# ACTIVITY
Which lines of the records below contain the word "into"? Show each one.

# GIVEN DATA

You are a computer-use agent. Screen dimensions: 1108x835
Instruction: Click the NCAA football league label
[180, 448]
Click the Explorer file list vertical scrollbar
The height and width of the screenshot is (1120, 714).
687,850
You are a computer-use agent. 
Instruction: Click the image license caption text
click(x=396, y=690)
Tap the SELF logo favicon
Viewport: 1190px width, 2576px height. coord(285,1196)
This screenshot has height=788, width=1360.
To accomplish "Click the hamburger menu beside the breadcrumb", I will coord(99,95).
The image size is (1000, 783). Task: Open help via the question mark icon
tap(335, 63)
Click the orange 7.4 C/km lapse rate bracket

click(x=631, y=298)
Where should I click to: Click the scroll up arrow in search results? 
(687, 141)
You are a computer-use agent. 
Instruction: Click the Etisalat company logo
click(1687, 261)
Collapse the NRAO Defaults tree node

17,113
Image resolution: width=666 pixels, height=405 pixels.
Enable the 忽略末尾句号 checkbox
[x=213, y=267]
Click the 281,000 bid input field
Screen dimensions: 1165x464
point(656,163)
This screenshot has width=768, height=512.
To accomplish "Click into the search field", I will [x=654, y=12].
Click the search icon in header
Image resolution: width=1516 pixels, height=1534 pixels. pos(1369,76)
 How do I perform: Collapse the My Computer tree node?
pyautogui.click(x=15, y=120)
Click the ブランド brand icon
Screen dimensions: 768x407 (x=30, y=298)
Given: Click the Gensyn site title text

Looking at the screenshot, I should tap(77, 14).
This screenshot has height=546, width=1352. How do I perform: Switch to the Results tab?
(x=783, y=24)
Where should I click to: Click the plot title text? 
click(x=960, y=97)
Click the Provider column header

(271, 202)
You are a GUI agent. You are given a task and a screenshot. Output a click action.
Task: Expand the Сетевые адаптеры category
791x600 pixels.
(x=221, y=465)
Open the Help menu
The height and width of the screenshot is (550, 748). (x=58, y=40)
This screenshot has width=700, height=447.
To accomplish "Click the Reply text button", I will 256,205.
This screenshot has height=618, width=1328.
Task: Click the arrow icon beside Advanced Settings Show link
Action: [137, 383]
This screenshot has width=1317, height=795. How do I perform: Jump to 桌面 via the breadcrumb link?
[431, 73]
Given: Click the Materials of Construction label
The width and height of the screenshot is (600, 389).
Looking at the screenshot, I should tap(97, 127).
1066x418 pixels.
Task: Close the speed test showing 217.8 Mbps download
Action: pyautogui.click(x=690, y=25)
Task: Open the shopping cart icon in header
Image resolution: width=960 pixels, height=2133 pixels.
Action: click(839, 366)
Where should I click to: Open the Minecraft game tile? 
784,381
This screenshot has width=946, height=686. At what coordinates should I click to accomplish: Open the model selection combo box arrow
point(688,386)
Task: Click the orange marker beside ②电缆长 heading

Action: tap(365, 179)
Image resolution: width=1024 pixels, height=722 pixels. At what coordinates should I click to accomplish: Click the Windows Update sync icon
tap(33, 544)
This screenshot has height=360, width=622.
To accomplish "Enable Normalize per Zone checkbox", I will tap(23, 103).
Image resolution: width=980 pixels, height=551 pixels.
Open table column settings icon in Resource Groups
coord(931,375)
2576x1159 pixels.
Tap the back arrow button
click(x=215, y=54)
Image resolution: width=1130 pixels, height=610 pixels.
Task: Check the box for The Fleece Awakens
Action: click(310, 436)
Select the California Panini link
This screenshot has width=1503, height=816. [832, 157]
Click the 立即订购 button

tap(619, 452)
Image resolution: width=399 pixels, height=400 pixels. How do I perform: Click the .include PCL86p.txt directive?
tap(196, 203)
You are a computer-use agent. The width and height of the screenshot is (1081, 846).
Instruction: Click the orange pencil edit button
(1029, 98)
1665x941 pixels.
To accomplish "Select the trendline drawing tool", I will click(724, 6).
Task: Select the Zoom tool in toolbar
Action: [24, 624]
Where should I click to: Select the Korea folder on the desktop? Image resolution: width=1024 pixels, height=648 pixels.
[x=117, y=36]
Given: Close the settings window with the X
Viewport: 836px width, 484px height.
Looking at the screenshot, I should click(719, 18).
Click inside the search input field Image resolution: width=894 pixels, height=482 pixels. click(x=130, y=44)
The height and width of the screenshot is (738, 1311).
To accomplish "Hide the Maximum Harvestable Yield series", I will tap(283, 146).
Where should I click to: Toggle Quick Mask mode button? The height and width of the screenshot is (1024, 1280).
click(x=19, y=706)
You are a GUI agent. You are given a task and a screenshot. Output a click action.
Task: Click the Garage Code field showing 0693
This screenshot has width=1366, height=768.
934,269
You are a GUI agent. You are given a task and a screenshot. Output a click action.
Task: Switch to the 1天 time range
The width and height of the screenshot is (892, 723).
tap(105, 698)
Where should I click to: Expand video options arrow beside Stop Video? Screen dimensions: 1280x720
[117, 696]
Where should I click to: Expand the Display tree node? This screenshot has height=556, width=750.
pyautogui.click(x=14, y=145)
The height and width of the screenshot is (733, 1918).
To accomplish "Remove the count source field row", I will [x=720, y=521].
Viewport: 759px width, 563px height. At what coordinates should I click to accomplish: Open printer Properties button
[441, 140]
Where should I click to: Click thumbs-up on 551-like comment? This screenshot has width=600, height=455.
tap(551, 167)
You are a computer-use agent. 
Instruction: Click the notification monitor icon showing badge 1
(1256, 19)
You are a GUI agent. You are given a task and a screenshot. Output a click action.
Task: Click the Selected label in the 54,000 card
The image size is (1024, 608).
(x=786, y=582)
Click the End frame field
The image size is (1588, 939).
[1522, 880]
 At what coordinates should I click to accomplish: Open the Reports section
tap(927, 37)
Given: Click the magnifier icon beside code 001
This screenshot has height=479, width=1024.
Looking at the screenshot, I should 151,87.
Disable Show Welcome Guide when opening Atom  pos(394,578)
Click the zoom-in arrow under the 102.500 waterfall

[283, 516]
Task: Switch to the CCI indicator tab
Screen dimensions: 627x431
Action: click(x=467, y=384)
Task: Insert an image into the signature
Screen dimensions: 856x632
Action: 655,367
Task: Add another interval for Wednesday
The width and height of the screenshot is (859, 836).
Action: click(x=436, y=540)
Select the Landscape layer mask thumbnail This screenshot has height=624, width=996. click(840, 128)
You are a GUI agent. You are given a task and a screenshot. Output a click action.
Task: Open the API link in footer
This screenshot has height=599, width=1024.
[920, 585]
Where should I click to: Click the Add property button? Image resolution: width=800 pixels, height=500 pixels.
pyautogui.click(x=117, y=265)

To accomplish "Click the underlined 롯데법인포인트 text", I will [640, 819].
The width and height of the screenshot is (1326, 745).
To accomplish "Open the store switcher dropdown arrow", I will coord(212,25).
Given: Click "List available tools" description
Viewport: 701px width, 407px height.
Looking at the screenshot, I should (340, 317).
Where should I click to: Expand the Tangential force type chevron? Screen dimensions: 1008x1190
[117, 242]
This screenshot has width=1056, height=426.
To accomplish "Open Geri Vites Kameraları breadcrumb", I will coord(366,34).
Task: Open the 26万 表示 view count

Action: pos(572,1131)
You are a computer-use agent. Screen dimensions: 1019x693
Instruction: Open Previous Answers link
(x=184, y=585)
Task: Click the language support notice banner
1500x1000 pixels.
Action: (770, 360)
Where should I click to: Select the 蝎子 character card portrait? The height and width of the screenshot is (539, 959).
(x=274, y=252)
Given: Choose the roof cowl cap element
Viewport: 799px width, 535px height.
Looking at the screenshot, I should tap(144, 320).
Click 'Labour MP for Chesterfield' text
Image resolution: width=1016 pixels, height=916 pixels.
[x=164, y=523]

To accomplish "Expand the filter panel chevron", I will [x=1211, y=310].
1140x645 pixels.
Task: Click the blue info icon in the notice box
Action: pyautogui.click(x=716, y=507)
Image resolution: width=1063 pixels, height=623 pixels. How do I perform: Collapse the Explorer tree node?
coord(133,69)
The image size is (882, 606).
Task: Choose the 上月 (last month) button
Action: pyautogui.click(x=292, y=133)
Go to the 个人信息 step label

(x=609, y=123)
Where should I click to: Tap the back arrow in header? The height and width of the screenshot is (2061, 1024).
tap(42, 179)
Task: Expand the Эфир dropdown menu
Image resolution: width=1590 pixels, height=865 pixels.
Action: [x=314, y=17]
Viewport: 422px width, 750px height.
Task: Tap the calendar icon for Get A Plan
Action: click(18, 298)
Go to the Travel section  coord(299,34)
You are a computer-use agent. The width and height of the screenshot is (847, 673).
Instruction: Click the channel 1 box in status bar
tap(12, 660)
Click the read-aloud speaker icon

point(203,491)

# ANSWER
To accomplish "Click into the search field", I will [x=654, y=12].
Task: Insert an image into the signature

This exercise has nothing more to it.